What they said. Quite accurate.


----------



## Zeus (Aug 2, 2008)

Greetings glusnifir. I don't normally post but have actually been around on the board since the Polar lights days. I just enjoy reading them and keeping up on our wonderful hobby. However, I felt compelled to throw in my two cents here. I've been dealing with MIM since they started with only a xeroxed, printed catalog (which as you can imagine has been many years ago). I've probably ordered 20 or 30 kits from them over the years and have not had one bad experience yet. That's not to say no one else hasn't, but I haven't. I'd be interested to see just how many of the people who state they've had a bad experience with MIM have actually dealt with them and are not just jumping on the bandwagon for the sake of it or because of what they heard from so and so. Anyway, the only issues* I* have seen are with availabilty dates for kits which MIM really has no control over. Case in point is Monarch's Ghost. Three years was it? A date which was continually updated on the MIM site. As for shipping, I know from past inquiry that they only ship on certain days. I've not had a problem there either but of course I only live roughly three hours away. Hope this helps.


----------



## rkoenn (Dec 18, 2007)

I just got the Wild, Wild West resin kit from them. It took about a month and was ordered by my wife as a father's day present but didn't arrive until about two weeks after that. I knew that it could take a little while as they were going to make a run of them when they released the notice about the kit. I have ordered from them four times over the last 3-4 years and have always gotten everything within a reasonable time frame, not fast, reasonable. I even talked to one of the guys a couple of years ago when I ordered the box art Dracula and Phantom about when I would get it and he also told me something about the operation. But as Zeus said, others have some major complaints with them. I wouldn't call them dishonest but maybe they can talk around the exact truth a bit. The WWW kit is very good and I will be building it soon. I think maybe with kits they just buy and resell they might give better service than the ones they make themselves. I also was not charged until my orders were shipped. I have heard they recast other companies old kits but have no personal knowledge of that. I would gladly order from them again although the only things I do order from them are things I can't get elsewhere like their own line of resin kits.

Bob K.


----------



## wolfman66 (Feb 18, 2006)

I never had any issues with MIM when ordering from them.Plus just ordered one of their kits that they reissued this past Monday and got it today:dude:


----------



## Facto2 (Nov 16, 2010)

Hey, Zeus, you wouldn’t happen to work for MIM would you? Just curious. Because it wouldn’t be the first time we’ve seen a post like this supporting MIM (from any number of boards) where it was actually posted by an employee.
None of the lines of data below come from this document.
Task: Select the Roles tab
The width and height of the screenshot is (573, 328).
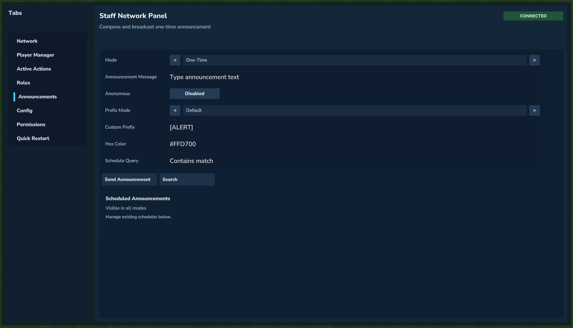Action: [23, 83]
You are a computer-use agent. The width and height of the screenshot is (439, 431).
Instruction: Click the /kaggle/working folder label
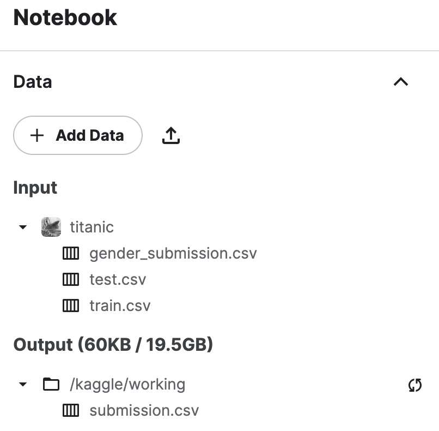coord(127,385)
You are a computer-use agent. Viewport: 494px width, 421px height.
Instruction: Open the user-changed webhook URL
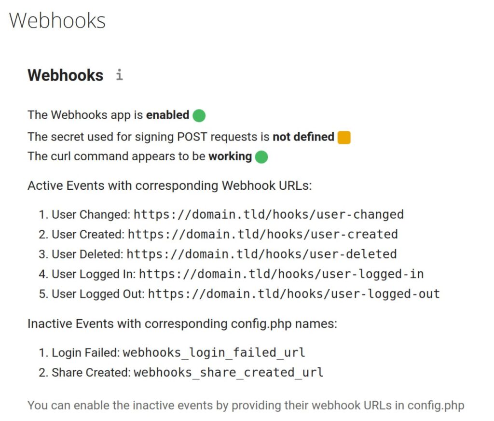[269, 214]
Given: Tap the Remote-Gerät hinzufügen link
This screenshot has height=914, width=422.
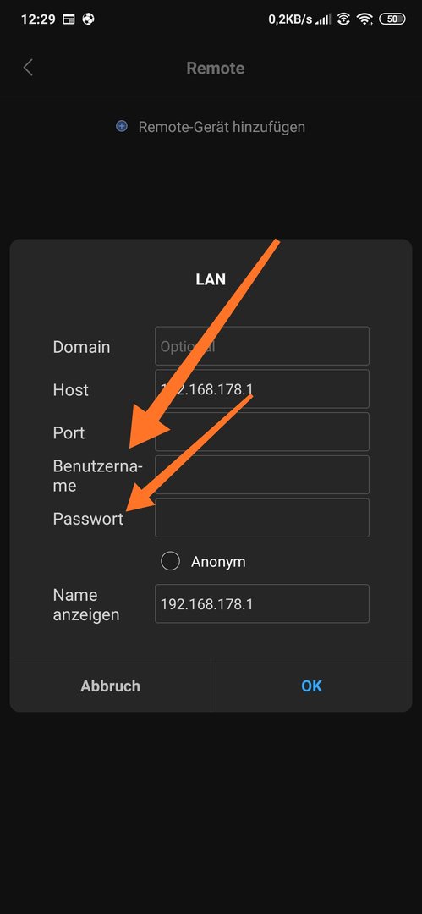Looking at the screenshot, I should tap(222, 126).
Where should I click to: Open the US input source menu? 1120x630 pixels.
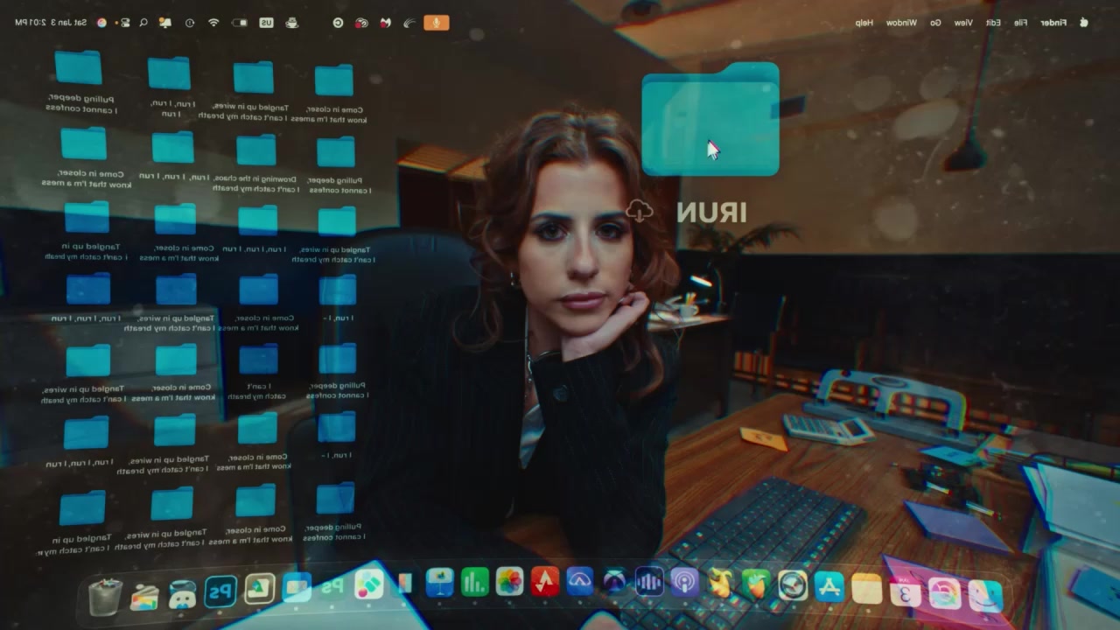[x=266, y=23]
Their most recent email news letter clearly hawked recasts of the Billiken 1962 Kong (from King Kong v. Godzilla) and the Billiken Mecha Kong. Resin recasts. Now if you’re okay with supporting a store/dealer who is okay with supporting recasts then you’re gonna do what you wanna do. Personally, I wouldn’t.

I recently watched a fellow collector have to sell a MIB Mecha Kong for about $125.00 less than it’s actually worth. Did that have anything to do with the recasts being sold on the MIM site? Maybe, maybe not. The fact that MIM doesn’t bother to mention on their website that these are recasts doesn’t help their argument very much.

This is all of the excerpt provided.